Outro projeto dentro da agrovila é a Culinária de Terreiro, que surgiu em 2017. Quem comanda as receitas é Solange. Ela resgata a produção do azeite de dendê artesanal feito no pilão e no fogão a lenha. 

O azeite de dendê é extraído do fruto de maneira artesanal, no pilão, pelas mãos das mulheres e é muito presente em pratos típicos da Bahia, como o vatapá, o acarajé e o caruru. Borges conta como é o processo desde o cultivo até chegar à cozinha. 

"Você colhe o fruto, coloca ele para cozinhar, debulha o fruto, coloca no fogo, depois pila no pilão, lava e coloca para cozinhar de novo.
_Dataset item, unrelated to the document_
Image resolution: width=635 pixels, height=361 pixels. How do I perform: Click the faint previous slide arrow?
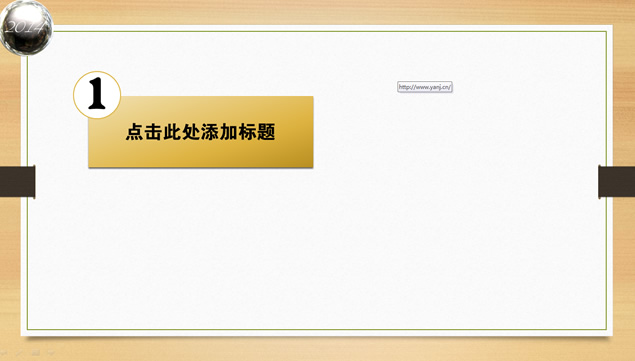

Aí eles vão decantar e separamos o óleo e o azeite de dendê”, diz Borges.


Na agrovila vivem cerca de 120 famílias que produzem alimentos agroecológicos; à esquerda a chef de cozinha Solange Borges / Foto: Divulgação

Um dos objetivos do Culinária de Terreiro é quebrar preconceitos e promover a valorização da gastronomia afro-brasileira, juntando comida, cuidado com a terra e a religiosidade do candomblé.

 “Com esse projeto conseguimos conversar com a comunidade, o entorno e com outras pessoas que querem conhecer a comida tradicional, a comida afro- brasileira que está na mesa dos brasileiros: a feijoada, o caruru, o abará e com isso conversamos também sobre aspectos do candomblé”. 

Todos os domingos acontece a Feira Agroecológica na Agrovila Pilão Manso que são comercializados os alimentos produzidos pela agricultura familiar. “A importância de tudo isso pra mim é resistir e compartilhar e perpetuar saberes por gerações".